Dataset records —

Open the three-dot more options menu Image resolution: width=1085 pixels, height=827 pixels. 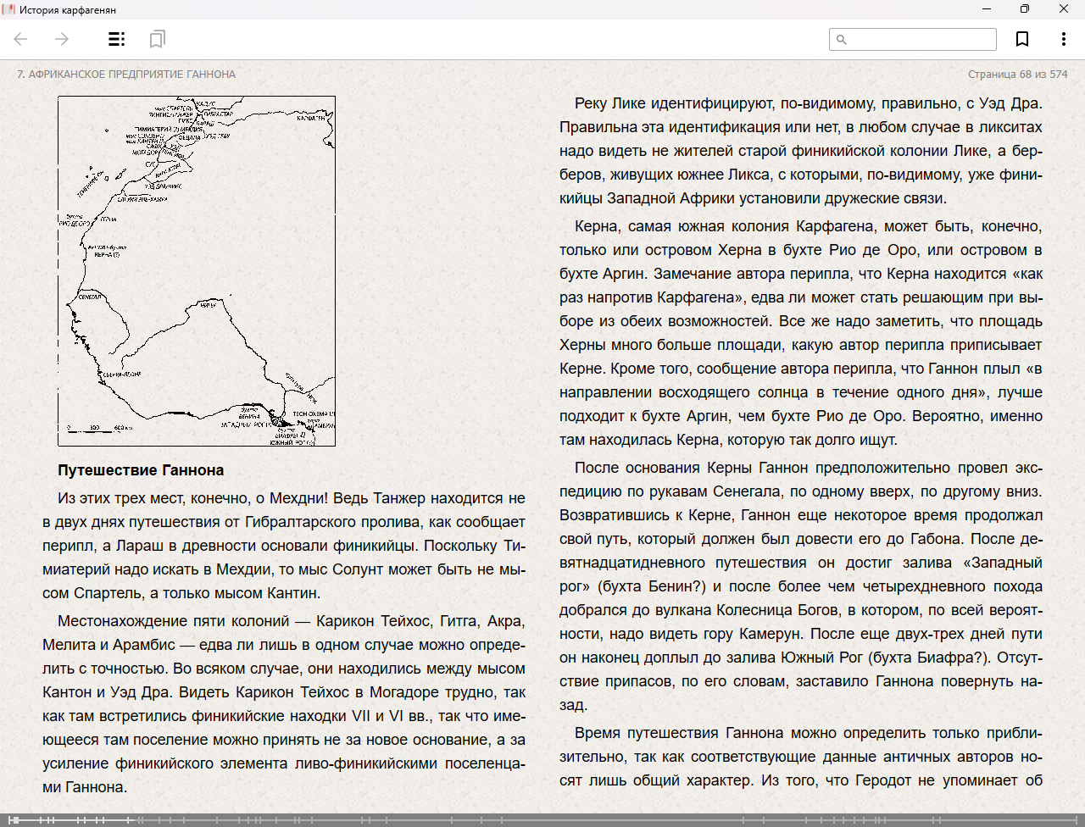coord(1063,39)
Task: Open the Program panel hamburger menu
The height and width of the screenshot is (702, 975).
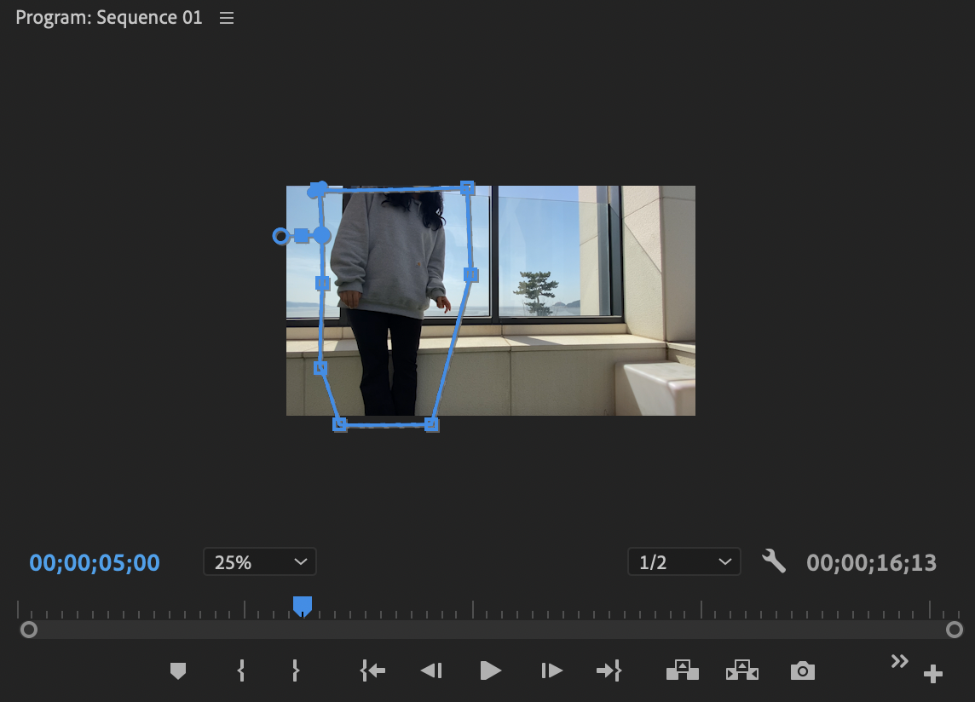Action: [226, 17]
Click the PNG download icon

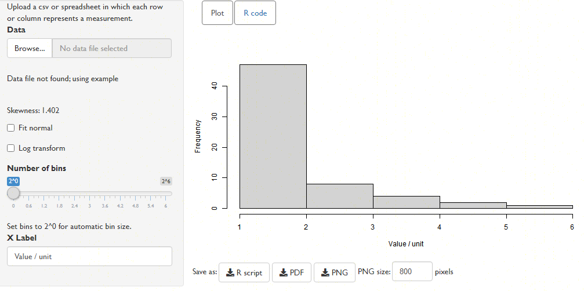(325, 272)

Your assignment —
What is needed is an exact copy of the lines from the line with "The height and" to the end of the data above, both included, without any pictures.

Answer to this exercise —
The height and width of the screenshot is (702, 975).
Action: [226, 17]
Click the PNG download icon

(325, 272)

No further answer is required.